TTS Engine Capabilities

SSMD can automatically filter SSML features based on your TTS engine’s capabilities. This ensures compatibility by converting unsupported features to plain text.

Why Capabilities Matter

Different TTS engines support different SSML features:

Basic engines (pyttsx3, eSpeak) support limited SSML
Cloud services (Google, Azure, Amazon Polly) support full SSML
Custom engines may have unique limitations

Without capability filtering, unsupported SSML tags could:

Be ignored silently
Cause errors
Be spoken as literal text
Break TTS playback

SSMD solves this by automatically stripping unsupported features.

Using Capability Presets

The easiest way is to use a built-in preset:

from ssmd import Document

# Configure for your TTS engine
doc = Document('*Hello* [world]{lang="fr"}!', capabilities='espeak')

# Unsupported features are automatically removed
ssml = doc.to_ssml()
# eSpeak doesn't support emphasis or language
# Output: <speak>Hello world!</speak>

Available Presets

minimal

Plain text only, no SSML features:

doc = Document(capabilities='minimal')

Supported: None (all stripped to text)

pyttsx3

For the pyttsx3 library (offline TTS):

doc = Document(capabilities='pyttsx3')

Supported:

Prosody (volume, rate, pitch) - limited
Paragraphs

Not supported:

Emphasis
Breaks
Language switching
Phonemes
Say-as
Audio
Marks

espeak

For eSpeak/eSpeak-NG:

doc = Document(capabilities='espeak')

Supported:

Breaks (pauses)
Language switching
Prosody (volume, rate, pitch)
Phonemes (IPA and X-SAMPA)
Paragraphs

Not supported:

Emphasis
Say-as
Audio files
Marks
Substitution

google / azure / microsoft

For cloud TTS services with full SSML support:

doc = Document(capabilities='google')
# or
doc = Document(capabilities='azure')

Supported: All standard SSML features

Emphasis
Breaks
Language switching
Prosody
Phonemes
Say-as
Paragraphs
Marks
Substitution

Not supported:

Audio files (varies by service)
Platform-specific extensions

polly / amazon

For Amazon Polly with extensions:

doc = Document(capabilities='polly')

Supported: All features including:

All standard SSML
Amazon extensions (whisper, DRC)
Audio files

full

All features enabled (no filtering):

doc = Document(capabilities='full')

Use this when you know your engine supports everything or want to test.

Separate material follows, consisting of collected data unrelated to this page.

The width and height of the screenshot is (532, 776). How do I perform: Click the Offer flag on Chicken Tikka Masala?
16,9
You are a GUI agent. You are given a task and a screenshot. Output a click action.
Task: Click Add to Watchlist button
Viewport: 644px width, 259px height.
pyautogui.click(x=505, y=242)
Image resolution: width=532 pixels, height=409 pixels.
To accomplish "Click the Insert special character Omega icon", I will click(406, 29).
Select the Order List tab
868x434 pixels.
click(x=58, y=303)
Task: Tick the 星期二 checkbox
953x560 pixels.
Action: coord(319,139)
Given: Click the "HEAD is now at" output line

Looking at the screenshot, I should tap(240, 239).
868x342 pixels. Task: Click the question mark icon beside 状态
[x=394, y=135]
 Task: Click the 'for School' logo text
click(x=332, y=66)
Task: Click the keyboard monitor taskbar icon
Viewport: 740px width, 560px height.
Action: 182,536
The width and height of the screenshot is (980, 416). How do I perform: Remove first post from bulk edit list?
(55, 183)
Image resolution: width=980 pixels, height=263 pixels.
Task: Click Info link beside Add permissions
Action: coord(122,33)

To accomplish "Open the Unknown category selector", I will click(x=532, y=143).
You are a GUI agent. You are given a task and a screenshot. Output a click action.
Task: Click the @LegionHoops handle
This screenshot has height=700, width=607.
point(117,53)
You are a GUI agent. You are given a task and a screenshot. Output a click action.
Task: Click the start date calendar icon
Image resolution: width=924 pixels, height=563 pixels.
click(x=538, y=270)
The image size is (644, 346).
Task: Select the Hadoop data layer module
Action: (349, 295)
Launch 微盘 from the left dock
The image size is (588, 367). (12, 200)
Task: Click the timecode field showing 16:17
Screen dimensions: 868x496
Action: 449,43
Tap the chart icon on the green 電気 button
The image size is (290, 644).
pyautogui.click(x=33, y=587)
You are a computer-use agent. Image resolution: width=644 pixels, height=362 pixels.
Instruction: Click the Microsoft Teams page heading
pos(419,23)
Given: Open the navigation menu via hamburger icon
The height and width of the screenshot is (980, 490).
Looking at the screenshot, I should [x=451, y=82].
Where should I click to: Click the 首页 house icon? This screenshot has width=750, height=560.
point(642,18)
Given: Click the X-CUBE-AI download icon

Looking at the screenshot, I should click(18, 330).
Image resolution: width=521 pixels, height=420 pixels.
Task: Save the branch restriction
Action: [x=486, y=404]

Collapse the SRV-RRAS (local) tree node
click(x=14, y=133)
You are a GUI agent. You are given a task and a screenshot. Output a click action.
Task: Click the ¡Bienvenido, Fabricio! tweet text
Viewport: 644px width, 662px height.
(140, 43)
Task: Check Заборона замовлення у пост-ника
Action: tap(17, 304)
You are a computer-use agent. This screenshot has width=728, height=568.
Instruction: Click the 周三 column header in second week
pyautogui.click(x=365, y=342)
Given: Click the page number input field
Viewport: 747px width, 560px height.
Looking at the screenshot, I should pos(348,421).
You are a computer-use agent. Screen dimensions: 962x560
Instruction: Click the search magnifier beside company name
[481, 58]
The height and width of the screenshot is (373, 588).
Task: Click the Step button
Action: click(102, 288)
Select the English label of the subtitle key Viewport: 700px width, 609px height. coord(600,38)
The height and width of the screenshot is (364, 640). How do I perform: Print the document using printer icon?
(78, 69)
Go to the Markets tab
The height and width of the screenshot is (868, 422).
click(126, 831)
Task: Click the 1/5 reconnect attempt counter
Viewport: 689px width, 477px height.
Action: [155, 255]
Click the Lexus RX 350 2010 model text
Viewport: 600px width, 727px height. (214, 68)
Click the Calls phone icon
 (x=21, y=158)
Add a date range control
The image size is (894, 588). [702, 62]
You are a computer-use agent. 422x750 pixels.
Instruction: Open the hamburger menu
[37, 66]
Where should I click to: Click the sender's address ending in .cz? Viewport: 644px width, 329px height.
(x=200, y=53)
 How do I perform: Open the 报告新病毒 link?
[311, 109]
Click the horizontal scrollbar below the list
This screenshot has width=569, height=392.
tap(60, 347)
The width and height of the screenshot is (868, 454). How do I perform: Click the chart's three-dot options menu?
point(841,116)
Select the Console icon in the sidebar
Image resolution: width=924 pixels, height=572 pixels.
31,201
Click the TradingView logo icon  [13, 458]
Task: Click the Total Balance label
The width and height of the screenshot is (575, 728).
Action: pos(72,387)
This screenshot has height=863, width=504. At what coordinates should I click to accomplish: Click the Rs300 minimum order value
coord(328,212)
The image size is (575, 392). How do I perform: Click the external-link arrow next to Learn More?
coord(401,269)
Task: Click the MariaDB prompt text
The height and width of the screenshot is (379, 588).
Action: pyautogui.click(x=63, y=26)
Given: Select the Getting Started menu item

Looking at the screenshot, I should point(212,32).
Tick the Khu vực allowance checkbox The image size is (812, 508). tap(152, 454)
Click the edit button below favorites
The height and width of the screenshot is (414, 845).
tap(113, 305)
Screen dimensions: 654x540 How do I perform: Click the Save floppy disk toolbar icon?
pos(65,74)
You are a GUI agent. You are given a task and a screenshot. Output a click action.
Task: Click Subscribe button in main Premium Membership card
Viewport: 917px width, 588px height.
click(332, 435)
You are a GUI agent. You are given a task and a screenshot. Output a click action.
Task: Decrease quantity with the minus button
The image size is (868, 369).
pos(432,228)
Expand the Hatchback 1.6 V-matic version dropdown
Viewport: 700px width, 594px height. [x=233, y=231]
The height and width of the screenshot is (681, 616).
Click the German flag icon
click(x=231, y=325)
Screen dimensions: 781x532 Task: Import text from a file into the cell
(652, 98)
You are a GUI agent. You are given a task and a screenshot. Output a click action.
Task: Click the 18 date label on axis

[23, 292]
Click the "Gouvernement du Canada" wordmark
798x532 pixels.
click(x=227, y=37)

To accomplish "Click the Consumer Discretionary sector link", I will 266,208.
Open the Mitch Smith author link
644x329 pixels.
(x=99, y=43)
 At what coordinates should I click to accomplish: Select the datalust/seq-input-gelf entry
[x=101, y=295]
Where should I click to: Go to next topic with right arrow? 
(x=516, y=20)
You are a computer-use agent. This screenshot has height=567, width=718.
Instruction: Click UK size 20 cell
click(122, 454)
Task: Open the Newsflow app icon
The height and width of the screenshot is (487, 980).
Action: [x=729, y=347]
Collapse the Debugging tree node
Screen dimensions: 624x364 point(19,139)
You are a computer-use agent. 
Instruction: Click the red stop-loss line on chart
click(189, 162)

Capability Profiles and Linting

Profiles describe which SSMD tags and attributes are supported without mutating output. Use them to validate input before conversion:

from ssmd import get_profile, list_profiles, lint

profiles = list_profiles()
profile = get_profile("ssmd-core")
issues = lint("[Hello]{ext='whisper'}", profile="kokoro")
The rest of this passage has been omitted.